After an unprecedented Sunday in which areas of the country saw blue sky – and occasionally even the sun – the UK has offered thanks to the gay community, who have presumably abstained from having sex all day.

UKIP homosexual weather spokesman, Martin Vinegarsole, said “The last few weeks of Biblical-style destruction have proved that God finds the bum-bandits every bit as annoying as stepping on a piece of LEGO in the dark.

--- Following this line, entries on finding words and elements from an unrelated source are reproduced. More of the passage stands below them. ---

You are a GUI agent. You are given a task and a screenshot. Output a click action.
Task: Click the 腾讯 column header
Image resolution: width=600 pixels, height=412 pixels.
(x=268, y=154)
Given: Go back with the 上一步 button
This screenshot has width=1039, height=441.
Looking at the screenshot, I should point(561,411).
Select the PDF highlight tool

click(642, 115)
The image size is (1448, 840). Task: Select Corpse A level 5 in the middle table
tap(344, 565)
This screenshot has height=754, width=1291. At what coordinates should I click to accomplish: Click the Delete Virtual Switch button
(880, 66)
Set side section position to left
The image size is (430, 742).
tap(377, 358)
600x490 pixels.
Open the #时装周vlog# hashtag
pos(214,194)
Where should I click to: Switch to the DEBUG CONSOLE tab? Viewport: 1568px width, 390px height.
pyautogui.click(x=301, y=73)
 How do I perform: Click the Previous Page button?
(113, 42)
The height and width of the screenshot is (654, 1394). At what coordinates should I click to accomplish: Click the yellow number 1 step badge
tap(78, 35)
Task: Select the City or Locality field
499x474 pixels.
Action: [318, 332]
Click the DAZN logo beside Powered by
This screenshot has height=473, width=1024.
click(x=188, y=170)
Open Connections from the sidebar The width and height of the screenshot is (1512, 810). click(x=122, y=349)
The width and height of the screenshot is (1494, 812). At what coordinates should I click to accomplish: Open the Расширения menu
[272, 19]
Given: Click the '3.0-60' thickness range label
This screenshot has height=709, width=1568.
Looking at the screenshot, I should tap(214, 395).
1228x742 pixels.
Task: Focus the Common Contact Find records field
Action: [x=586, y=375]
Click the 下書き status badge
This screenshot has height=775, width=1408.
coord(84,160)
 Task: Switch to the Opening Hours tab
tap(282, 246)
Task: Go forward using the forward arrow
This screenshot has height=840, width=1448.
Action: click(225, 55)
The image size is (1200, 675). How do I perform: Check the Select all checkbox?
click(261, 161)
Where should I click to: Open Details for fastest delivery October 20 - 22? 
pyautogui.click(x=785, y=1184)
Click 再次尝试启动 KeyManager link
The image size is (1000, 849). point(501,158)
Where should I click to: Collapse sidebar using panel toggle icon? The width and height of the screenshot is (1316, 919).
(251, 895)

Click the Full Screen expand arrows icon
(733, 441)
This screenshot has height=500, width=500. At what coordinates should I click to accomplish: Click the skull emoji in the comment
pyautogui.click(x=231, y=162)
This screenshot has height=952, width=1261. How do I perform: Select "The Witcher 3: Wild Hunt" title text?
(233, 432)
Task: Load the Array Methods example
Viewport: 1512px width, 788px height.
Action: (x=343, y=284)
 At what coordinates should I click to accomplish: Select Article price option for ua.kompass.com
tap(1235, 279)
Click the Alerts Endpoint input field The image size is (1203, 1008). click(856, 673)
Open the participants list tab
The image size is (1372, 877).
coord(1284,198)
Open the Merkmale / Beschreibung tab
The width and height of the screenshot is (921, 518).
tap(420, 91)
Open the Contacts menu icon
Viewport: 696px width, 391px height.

“But today has been dry, sunny, and the neck-high water covering everything has had a lukewarm feel to it, which means that obviously the gays have managed to keep their willies to themselves for a change! Let’s just hope they keep at it.

“By ‘keep at it’ obviously I mean ‘keep at the abstinence’, not ‘keep at it‘; the last thing we need is for them to start doing it again. Damn, why is it that every time I start a perfectly innocuous sentence I end up thinking about bumsex?”

Samantha Carter, a lesbian who has inexplicably not yet been divinely struck down, said “Was it sunny? I didn’t notice. My girlfriend and I have spent the entire day in bed, doing every dirty thing unknown to man.”

Tim Twanks, who is still waiting to be crushed under the loving, correctional heel of God, added “I’m sorry, but my husband and I didn’t abstain from sex today. I know that’s bad, but it was our anniversary, and we missed it last year because some weather-concerned citizens hospitalised me for three weeks, for being a faggot.

“If it helps we promise to think nothing but self-loathing thoughts tomorrow, and to refrain from sex completely from now on, just like a normal, established, heterosexual couple.”